Der Film schwenkt ständig zwischen diesen Ereignissen hin und her und zeigt dementsprechend wie sich der Scharfschütze nach und nach dramatisch verändert. Diese Momente sind größtenteils gut eingefangen. Der Zuschauer erlebt mit, wie Chris sich dazu entschließt den Navy SEALs beizutreten, bekommt ein paar Einblicke in seine Ausbildung und folgt ihm daraufhin durch den Irak, sowie durch seine heimischen Krisen mit seiner Familie. Auch die Schauspielerische Leistung von Cooper hinsichtlich des innerlichen Verfalls des Soldaten ist sehr gut.
So richtig emotional wird es allerdings nie, weil der Film die heimische Dramaturgie nicht vollkommen ausmahlt. Es reicht nur für ein paar weinerische "Du hast dich so verändert, Chris", Szenen seitens der Frau, ein paar kurze psycho Störungen seitens Chris und zack, wechselt der Film rabiat und ohne weichem Übergang wieder ins irakische Kriegsgebiet und das Geballer wird fortgesetzt.
Chris' Bruder, der zu Beginn des Filmes noch Charakterisiert wird und der sich ebenfalls der Army anschließt, verschwindet nach dem ersten viertel nahezu völlig. Erst später trifft man ihn völlig verstört und mit blassem Gesicht wieder. Was dem armen Kerl widerfuhr? Völlig egal, Hauptsache Bradley Cooper ist in der nächsten Szene wieder auf irgendeinem Dach mit dem Präzisionsgewehr zu sehen.
Was die Sache mit der verfilmten Biographie ebenfalls kaputt macht macht ist das fiktive und etwas bescheuerte, sowie eher unnötige Duell mit einem Irakischem Profischarfschützen. Quasi aus dem Nichts zieht sich der Film einen fiktiven, "würdigen Gegner", für Kyle an Land. Mehrere Aufeinandertreffen und gegenseitiger Hass ziehen sich über den halben Film. Allerdings steht das "Duell" (immerhin) nie wirklich im absoluten Mittelpunkt. Trotzdem wirkt dieser Baustein aufgesetzt und bleibt unspektakulär, als hätte man eher zwanghaft versucht weitere spannende Abwechslung in den Film zu bringen.

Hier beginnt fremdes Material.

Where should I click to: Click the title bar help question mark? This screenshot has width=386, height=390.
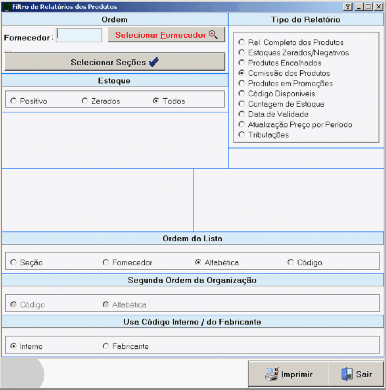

Ein Actionfest für Genrefans?
Also keine ausgereifte Antikriegsdebatte, aber auch keine vernünftig verfilmte Biographie? Bleibt noch die Möglichkeit für einen Action-Kriegsfilm bei dem das Popcorn richtig gut schmeckt.
Genre Fans werden bei diesem Punkt tatsächlich ihren Spaß finden, denn der Film geizt nicht mit schnellen Schusswechseln und Einsetzen einer wackeligen Kamera die dem hektischen und flott geschnittenen Geschehen folgt.
Dem geschulten Auge wird eventuell nur der doch sehr häufige Einsatz von CGI Effekten auffallen. Kein Helikopter flog im Film beispielsweise wirklich.
Aber was in der Hinsicht zu einem Military Action Film dann doch stört, sind die oben bereits angesprochenen abrupten Wechsel zwischen Kriegsgebiet und Heimat von Kyle. Des öfteren macht der Film zu früh im Geschehen der Szene einfach einen Schnitt. Beispielsweise wird ein Charakterisierter Soldat schwer verwundet, doch kurz nach dem tödlichen Treffer wird die Szene beendet. Wie hat die Truppe, umzingelt von Feinden, den verletzten Mann aus der Zone hinaus bekommen? Hier hätte der Film die Spannungskurve nochmal deutlich steigern können.
Handwerklich ist der Film jedoch erwartungsgemäß sehr gut. Eine tolle Kameraeinstellung jagt die nächste und der Sound peitscht einem in den Gefechten grandios um die Ohren.
Fazit
In meinen Augen hat American Sniper hier knapp daneben geschossen. Für eine vernünftig verfilmte Biographie stört das fiktive und etwas unnötige "Duell der Scharfschützenprofis", für einen kritischen Antikriegsfilm ist viel zu viel Gerechtfertigung durch Patriotismus gezeigt worden und für einen militärischen Actionfilm hätten die Actionszenen noch etwas mehr ausgeschmückt werden können. Trotzdem spielt jeder seine Rolle gut, der Film ist handwerklich toll gemacht und einige beklemmende Bilder bleiben auch im Nachhinein im Kopf. Für Gernefans spreche ich also durchaus meine Empfehlung aus.